• Directions:
Send back every record word for word, with nothing missing.

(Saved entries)
------

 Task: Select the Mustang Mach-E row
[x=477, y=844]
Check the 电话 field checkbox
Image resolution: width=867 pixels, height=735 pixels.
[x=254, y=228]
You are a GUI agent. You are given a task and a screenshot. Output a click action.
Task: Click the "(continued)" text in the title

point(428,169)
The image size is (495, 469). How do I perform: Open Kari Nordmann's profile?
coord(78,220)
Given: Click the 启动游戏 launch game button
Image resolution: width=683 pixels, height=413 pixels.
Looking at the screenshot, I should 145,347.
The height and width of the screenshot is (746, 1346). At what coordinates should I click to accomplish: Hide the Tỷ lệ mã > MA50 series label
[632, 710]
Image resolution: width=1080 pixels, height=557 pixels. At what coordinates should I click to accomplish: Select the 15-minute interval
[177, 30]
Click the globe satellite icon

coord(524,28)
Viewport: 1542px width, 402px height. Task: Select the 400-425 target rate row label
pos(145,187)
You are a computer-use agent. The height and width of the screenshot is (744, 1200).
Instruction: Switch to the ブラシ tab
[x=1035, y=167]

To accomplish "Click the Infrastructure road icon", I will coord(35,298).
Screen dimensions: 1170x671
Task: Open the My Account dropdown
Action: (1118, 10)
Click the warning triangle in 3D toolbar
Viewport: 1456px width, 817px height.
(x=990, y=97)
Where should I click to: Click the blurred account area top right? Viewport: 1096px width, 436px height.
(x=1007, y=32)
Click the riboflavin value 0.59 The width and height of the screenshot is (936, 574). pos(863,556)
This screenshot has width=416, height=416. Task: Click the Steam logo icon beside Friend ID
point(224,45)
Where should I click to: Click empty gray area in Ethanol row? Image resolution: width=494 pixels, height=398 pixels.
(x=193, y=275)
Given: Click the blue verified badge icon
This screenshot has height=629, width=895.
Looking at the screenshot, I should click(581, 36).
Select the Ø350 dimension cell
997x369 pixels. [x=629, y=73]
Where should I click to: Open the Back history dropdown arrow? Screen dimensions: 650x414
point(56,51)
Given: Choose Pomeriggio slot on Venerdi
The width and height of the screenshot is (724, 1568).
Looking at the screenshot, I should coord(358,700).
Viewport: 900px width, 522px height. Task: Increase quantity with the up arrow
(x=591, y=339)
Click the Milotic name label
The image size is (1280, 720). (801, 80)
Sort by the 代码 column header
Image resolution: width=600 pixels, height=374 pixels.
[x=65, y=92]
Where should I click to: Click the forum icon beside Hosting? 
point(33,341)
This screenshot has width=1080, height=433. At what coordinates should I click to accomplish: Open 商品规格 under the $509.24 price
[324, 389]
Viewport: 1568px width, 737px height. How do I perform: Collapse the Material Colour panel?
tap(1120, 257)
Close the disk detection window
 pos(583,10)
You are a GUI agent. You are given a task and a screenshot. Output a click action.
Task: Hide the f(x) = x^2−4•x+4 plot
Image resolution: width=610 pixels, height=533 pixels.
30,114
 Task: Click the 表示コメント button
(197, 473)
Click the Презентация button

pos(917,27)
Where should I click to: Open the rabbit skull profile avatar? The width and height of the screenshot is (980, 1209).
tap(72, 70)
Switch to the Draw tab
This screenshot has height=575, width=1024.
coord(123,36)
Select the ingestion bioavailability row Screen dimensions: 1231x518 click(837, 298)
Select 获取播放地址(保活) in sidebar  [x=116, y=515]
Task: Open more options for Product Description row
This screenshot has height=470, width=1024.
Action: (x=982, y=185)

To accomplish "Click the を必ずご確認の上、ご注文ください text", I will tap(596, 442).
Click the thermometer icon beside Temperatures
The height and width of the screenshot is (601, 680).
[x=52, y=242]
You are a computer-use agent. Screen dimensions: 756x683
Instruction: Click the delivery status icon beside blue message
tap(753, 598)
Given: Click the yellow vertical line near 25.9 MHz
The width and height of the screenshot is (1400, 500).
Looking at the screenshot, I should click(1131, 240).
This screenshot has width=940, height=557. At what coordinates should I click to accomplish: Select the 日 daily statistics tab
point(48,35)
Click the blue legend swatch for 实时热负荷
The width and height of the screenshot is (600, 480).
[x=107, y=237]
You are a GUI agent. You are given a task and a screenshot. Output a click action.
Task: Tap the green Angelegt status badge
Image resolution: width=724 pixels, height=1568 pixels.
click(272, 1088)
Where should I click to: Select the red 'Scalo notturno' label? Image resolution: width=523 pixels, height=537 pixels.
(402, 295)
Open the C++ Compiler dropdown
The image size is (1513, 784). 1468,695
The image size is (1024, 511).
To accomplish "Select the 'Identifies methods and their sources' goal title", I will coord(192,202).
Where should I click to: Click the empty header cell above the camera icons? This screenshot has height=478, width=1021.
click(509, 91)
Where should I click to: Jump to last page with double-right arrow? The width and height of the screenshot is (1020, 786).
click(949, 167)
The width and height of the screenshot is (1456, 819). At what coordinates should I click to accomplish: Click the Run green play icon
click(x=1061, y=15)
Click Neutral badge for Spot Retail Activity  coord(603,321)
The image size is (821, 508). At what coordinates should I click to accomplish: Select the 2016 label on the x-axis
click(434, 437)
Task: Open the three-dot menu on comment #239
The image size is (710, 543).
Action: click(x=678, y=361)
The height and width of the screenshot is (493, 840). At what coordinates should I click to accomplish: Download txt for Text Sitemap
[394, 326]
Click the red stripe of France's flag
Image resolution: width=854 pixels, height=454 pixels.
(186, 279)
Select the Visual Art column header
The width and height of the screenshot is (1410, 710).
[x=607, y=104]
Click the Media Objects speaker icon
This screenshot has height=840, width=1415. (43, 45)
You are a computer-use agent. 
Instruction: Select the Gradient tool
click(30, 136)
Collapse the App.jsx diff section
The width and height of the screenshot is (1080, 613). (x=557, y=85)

------

• The completed task:
 Task: Select the Mustang Mach-E row
[x=477, y=844]
Check the 电话 field checkbox
Image resolution: width=867 pixels, height=735 pixels.
[x=254, y=228]
You are a GUI agent. You are given a task and a screenshot. Output a click action.
Task: Click the "(continued)" text in the title

point(428,169)
The image size is (495, 469). How do I perform: Open Kari Nordmann's profile?
coord(78,220)
Given: Click the 启动游戏 launch game button
Image resolution: width=683 pixels, height=413 pixels.
Looking at the screenshot, I should 145,347.
The height and width of the screenshot is (746, 1346). At what coordinates should I click to accomplish: Hide the Tỷ lệ mã > MA50 series label
[632, 710]
Image resolution: width=1080 pixels, height=557 pixels. At what coordinates should I click to accomplish: Select the 15-minute interval
[177, 30]
Click the globe satellite icon

coord(524,28)
Viewport: 1542px width, 402px height. Task: Select the 400-425 target rate row label
pos(145,187)
You are a computer-use agent. The height and width of the screenshot is (744, 1200).
Instruction: Switch to the ブラシ tab
[x=1035, y=167]

To accomplish "Click the Infrastructure road icon", I will coord(35,298).
Screen dimensions: 1170x671
Task: Open the My Account dropdown
Action: (1118, 10)
Click the warning triangle in 3D toolbar
Viewport: 1456px width, 817px height.
(x=990, y=97)
Where should I click to: Click the blurred account area top right? Viewport: 1096px width, 436px height.
(x=1007, y=32)
Click the riboflavin value 0.59 The width and height of the screenshot is (936, 574). pos(863,556)
This screenshot has width=416, height=416. Task: Click the Steam logo icon beside Friend ID
point(224,45)
Where should I click to: Click empty gray area in Ethanol row? Image resolution: width=494 pixels, height=398 pixels.
(x=193, y=275)
Given: Click the blue verified badge icon
This screenshot has height=629, width=895.
Looking at the screenshot, I should click(581, 36).
Select the Ø350 dimension cell
997x369 pixels. [x=629, y=73]
Where should I click to: Open the Back history dropdown arrow? Screen dimensions: 650x414
point(56,51)
Given: Choose Pomeriggio slot on Venerdi
The width and height of the screenshot is (724, 1568).
Looking at the screenshot, I should coord(358,700).
Viewport: 900px width, 522px height. Task: Increase quantity with the up arrow
(x=591, y=339)
Click the Milotic name label
The image size is (1280, 720). (801, 80)
Sort by the 代码 column header
Image resolution: width=600 pixels, height=374 pixels.
[x=65, y=92]
Where should I click to: Click the forum icon beside Hosting? 
point(33,341)
This screenshot has width=1080, height=433. At what coordinates should I click to accomplish: Open 商品规格 under the $509.24 price
[324, 389]
Viewport: 1568px width, 737px height. How do I perform: Collapse the Material Colour panel?
tap(1120, 257)
Close the disk detection window
 pos(583,10)
You are a GUI agent. You are given a task and a screenshot. Output a click action.
Task: Hide the f(x) = x^2−4•x+4 plot
Image resolution: width=610 pixels, height=533 pixels.
30,114
 Task: Click the 表示コメント button
(197, 473)
Click the Презентация button

pos(917,27)
Where should I click to: Open the rabbit skull profile avatar? The width and height of the screenshot is (980, 1209).
tap(72, 70)
Switch to the Draw tab
This screenshot has height=575, width=1024.
coord(123,36)
Select the ingestion bioavailability row Screen dimensions: 1231x518 click(837, 298)
Select 获取播放地址(保活) in sidebar  [x=116, y=515]
Task: Open more options for Product Description row
This screenshot has height=470, width=1024.
Action: (x=982, y=185)

To accomplish "Click the を必ずご確認の上、ご注文ください text", I will tap(596, 442).
Click the thermometer icon beside Temperatures
The height and width of the screenshot is (601, 680).
[x=52, y=242]
You are a computer-use agent. Screen dimensions: 756x683
Instruction: Click the delivery status icon beside blue message
tap(753, 598)
Given: Click the yellow vertical line near 25.9 MHz
The width and height of the screenshot is (1400, 500).
Looking at the screenshot, I should click(1131, 240).
This screenshot has width=940, height=557. At what coordinates should I click to accomplish: Select the 日 daily statistics tab
point(48,35)
Click the blue legend swatch for 实时热负荷
The width and height of the screenshot is (600, 480).
[x=107, y=237]
You are a GUI agent. You are given a task and a screenshot. Output a click action.
Task: Tap the green Angelegt status badge
Image resolution: width=724 pixels, height=1568 pixels.
click(272, 1088)
Where should I click to: Select the red 'Scalo notturno' label? Image resolution: width=523 pixels, height=537 pixels.
(402, 295)
Open the C++ Compiler dropdown
The image size is (1513, 784). 1468,695
The image size is (1024, 511).
To accomplish "Select the 'Identifies methods and their sources' goal title", I will coord(192,202).
Where should I click to: Click the empty header cell above the camera icons? This screenshot has height=478, width=1021.
click(509, 91)
Where should I click to: Jump to last page with double-right arrow? The width and height of the screenshot is (1020, 786).
click(949, 167)
The width and height of the screenshot is (1456, 819). At what coordinates should I click to accomplish: Click the Run green play icon
click(x=1061, y=15)
Click Neutral badge for Spot Retail Activity  coord(603,321)
The image size is (821, 508). At what coordinates should I click to accomplish: Select the 2016 label on the x-axis
click(434, 437)
Task: Open the three-dot menu on comment #239
The image size is (710, 543).
Action: click(x=678, y=361)
The height and width of the screenshot is (493, 840). At what coordinates should I click to accomplish: Download txt for Text Sitemap
[394, 326]
Click the red stripe of France's flag
Image resolution: width=854 pixels, height=454 pixels.
(186, 279)
Select the Visual Art column header
The width and height of the screenshot is (1410, 710).
[x=607, y=104]
Click the Media Objects speaker icon
This screenshot has height=840, width=1415. (43, 45)
You are a computer-use agent. 
Instruction: Select the Gradient tool
click(30, 136)
Collapse the App.jsx diff section
The width and height of the screenshot is (1080, 613). (x=557, y=85)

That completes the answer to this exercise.